Zhou, a chemist, spent months refining the synthesis of the copper-ruthenium nanoparticles, which are much smaller than a red blood cell. Each nanoparticle contains tens of thousands of copper atoms but just a few thousand ruthenium atoms, which take the place of some copper atoms on the particle’s surface.
“Basically, there are ruthenium atoms scattered in a sea of copper atoms, and it’s the copper atoms that are absorbing the light, and their electrons are shaking back and forth collectively,” Swearer said. “Once a few of those electrons gain enough energy through a quantum process called nonradiative plasmon decay, they can localize themselves within the ruthenium sites and enhance catalytic reactions.
“Room temperature is about 300 Kelvin and plasmon resonances can raise the energy of these hot electrons up to 10,000 Kelvin, so when they localize on the ruthenium, that energy can be used to break the bonds in molecules, assist in adsorption and more importantly in desorption,” Swearer said.
Just as a metal picnic table heats up on a sunny afternoon, the white laser light — a stand-in for sunlight in Zhou’s experiments — also caused the copper-ruthenium catalyst to heat. Because there is no way to directly measure how many hot carriers were created in the particles, Zhou used a heat-sensing camera and spent months taking painstaking measurements to tease apart the thermal-induced catalytic effects from those induced by hot carriers.
“About 20 percent of the light energy was captured for ammonia decomposition,” Zhou said. “This is good, and we think we can refine to improve this and make more efficient catalysts.”
Zhou and Halas said the team is already working on follow-up experiments to see if other catalytic metals can be substituted for ruthenium, and the initial results are promising.
“Now that we have insight about the specific role of hot carriers in plasmon-mediated photochemistry, it sets the stage for designing energy-efficient plasmonic photocatalysts for specific applications,” Halas said.
Additional co-authors include Chao Zhang, Hossein Robatjazi, Hangqi Zhao, Luke Henderson and Liangliang Dong, all of Rice; Phillip Christopher of the University of California, Santa Barbara; and Emily Carter of Princeton University. The technology has been licensed by Houston-based startup Syzygy Plasmonics.

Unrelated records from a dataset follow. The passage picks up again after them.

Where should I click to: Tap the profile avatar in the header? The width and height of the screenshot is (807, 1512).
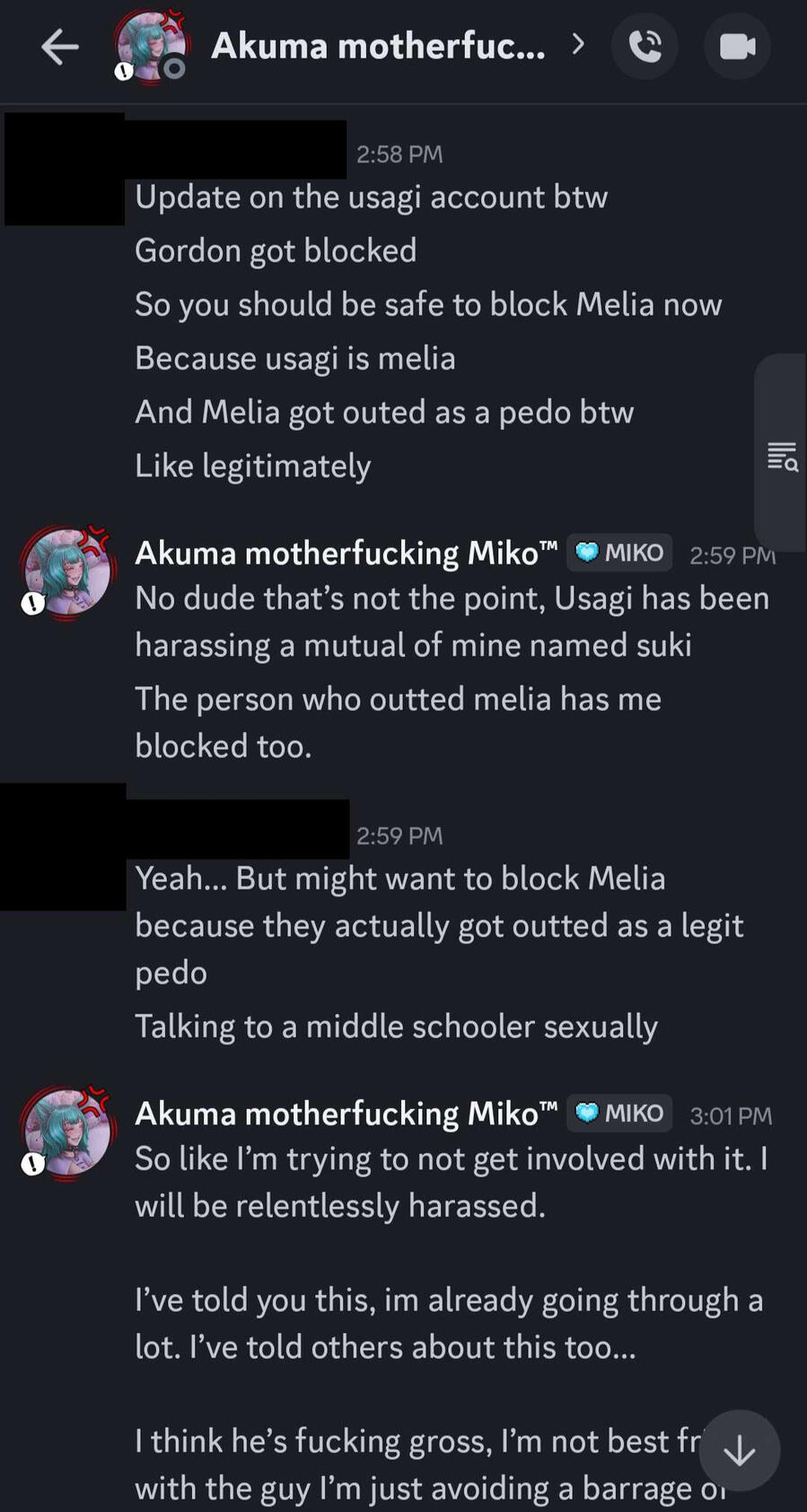151,47
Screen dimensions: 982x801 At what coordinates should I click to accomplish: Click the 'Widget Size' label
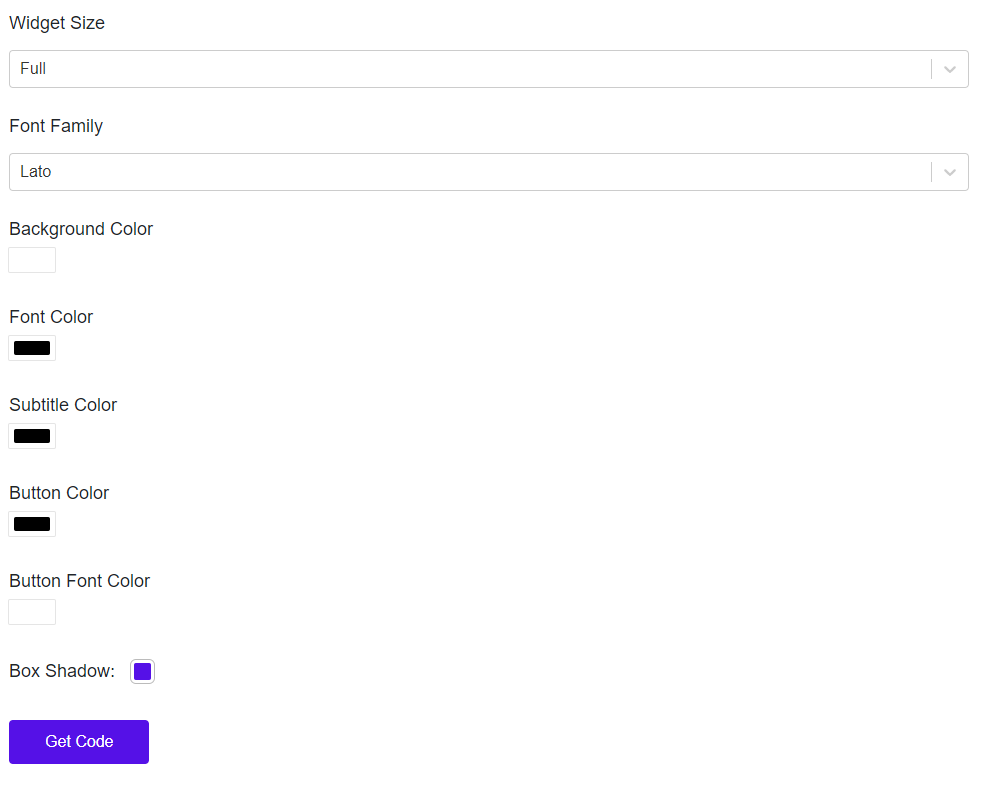57,23
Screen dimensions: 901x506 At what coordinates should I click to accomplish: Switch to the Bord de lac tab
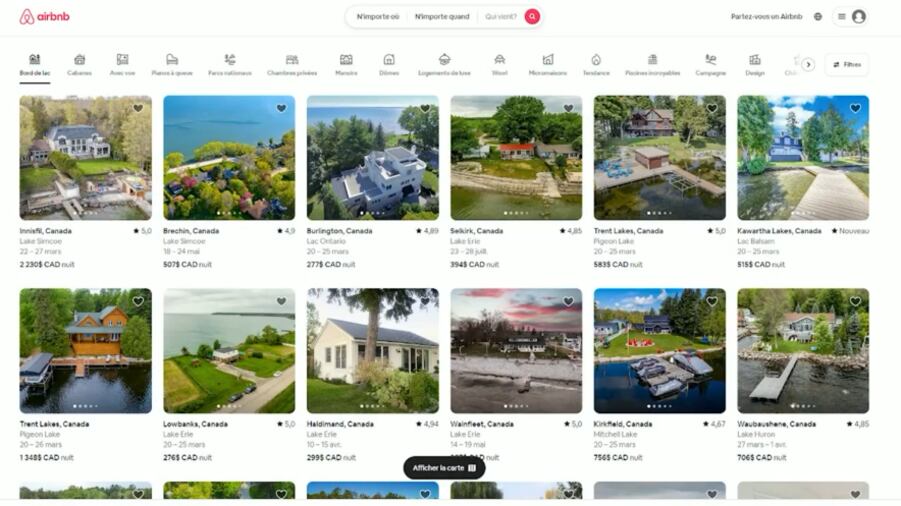[x=35, y=64]
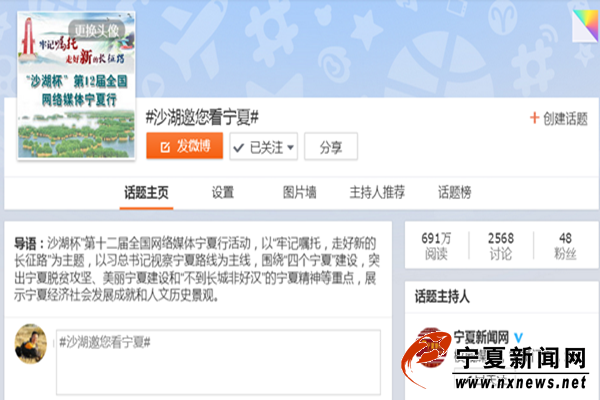Expand the 已关注 dropdown arrow

tap(290, 147)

Halas is Rice’s Stanley C. Moore Professor of Electrical and Computer Engineering and professor of chemistry, bioengineering, physics and astronomy, and materials science and nanoengineering. Nordlander is the Wiess Chair and Professor of Physics and Astronomy, and professor of electrical and computer engineering, and materials science and nanoengineering.
This research was funded by the Air Force Office of Scientific Research, the Welch Foundation and the National Science Foundation.